A major disappointment arising from the By-Laws Town Hall of September 3 is the realization that the Board leadership had already firmly committed, in advance of the Town Hall, to putting the proposed 25% quorum issue to a vote of the membership. That effectively turned the meeting into a listening session — which is valuable and to be applauded considering the alternative but that nevertheless was closed to considering other quorum thresholds.
The Board leadership was not even willing to commit to putting forward another reasonable quorum proposal should the 25% proposal fail.
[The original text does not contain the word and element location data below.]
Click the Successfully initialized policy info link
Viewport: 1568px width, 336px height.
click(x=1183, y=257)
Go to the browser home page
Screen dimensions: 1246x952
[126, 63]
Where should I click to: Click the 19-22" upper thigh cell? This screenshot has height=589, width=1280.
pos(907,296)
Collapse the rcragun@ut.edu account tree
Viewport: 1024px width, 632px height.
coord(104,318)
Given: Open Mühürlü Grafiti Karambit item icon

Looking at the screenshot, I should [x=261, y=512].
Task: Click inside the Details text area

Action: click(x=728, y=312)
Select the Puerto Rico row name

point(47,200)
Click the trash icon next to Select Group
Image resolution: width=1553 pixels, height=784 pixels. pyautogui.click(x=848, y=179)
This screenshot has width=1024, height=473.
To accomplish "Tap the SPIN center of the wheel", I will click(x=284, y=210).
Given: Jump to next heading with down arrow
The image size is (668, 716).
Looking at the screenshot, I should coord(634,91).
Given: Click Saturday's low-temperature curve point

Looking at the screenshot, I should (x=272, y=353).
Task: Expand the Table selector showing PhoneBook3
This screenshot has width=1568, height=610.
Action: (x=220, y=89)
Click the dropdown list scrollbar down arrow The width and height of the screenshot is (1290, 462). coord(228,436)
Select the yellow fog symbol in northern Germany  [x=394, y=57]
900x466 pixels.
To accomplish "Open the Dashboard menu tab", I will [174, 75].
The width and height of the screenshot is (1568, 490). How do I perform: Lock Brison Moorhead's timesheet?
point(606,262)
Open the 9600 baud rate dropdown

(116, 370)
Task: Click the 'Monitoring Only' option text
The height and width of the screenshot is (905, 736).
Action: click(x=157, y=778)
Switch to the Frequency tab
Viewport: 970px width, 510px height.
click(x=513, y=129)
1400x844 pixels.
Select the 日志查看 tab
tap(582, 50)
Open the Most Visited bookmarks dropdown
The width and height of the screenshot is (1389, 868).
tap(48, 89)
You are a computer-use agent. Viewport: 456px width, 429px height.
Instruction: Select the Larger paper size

Part of the rationale for that hesitation as expressed by Vice President Kendrick was that elections are expensive – he estimated $1500. Considering all that is swirling in the community ether regarding costs, that the Board is seriously concerned about the expenditure of $1500 for an election strains credulity.
There were two positive developments worth noting. First, the Board leadership came to the realization that they had not prepared the community for today’s Town Hall, much less prepared the community for a vote on the 25% quorum. There was recognition, for example, that neither the Bylaws Review Committee nor the Board has presented any rationale for the 25% quorum proposal or any discussion of whether other alternatives were considered and, if so, why they were rejected. Even if belatedly, the Board leadership appeared to recognize that substantial community education on the matter is a necessity.
And second, as to the nature of that community education effort, what was most promising about today’s meeting were the repeated commitments of President Spanier to guarantee that all the “official communication vehicles” of OVA present, in equal measure, both sides of the quorum issue. President Spanier’s commitment was strongly expressed and should be enthusiastically applauded. For example:
“I think it is important for the community to hear both sides.”
“We can do a better job, I think, of making sure that our official communication vehicles have the information from both sides that people need to hear about.”
“We can make sure that all of our official communications vehicles echo both sides.”
“The other thing I’ve learned is it’s really important for us to let both sides of this issue speak and we will provide adequate representation of both sides on an equal measure within our communication vehicles because we do recognize the importance of this.”
Obviously one reflection of those realizations and clear statements of intention should be some sort of pro/con presentation in the Oakmont News, an important official OVA communication vehicle. But President Spanier addressed not the Oakmont News specifically; he spoke in the plural and spoke inclusively about “all of our official communication vehicles.”
Given the specificity and breadth of this pledge, it is reasonable to expect that if OVA transmits an electronic E-Blast, or President’s Message, or “News” item that advocates for the proposed 25% quorum to all OVA subscribed members, that official OVA communication vehicle also must provide “on an equal measure” for “adequate representation of both sides.”
That is a substantial, notable and laudable step forward in the Board’s public commitment to transparency, fairness, and community education and establishes an important process expectation for the future.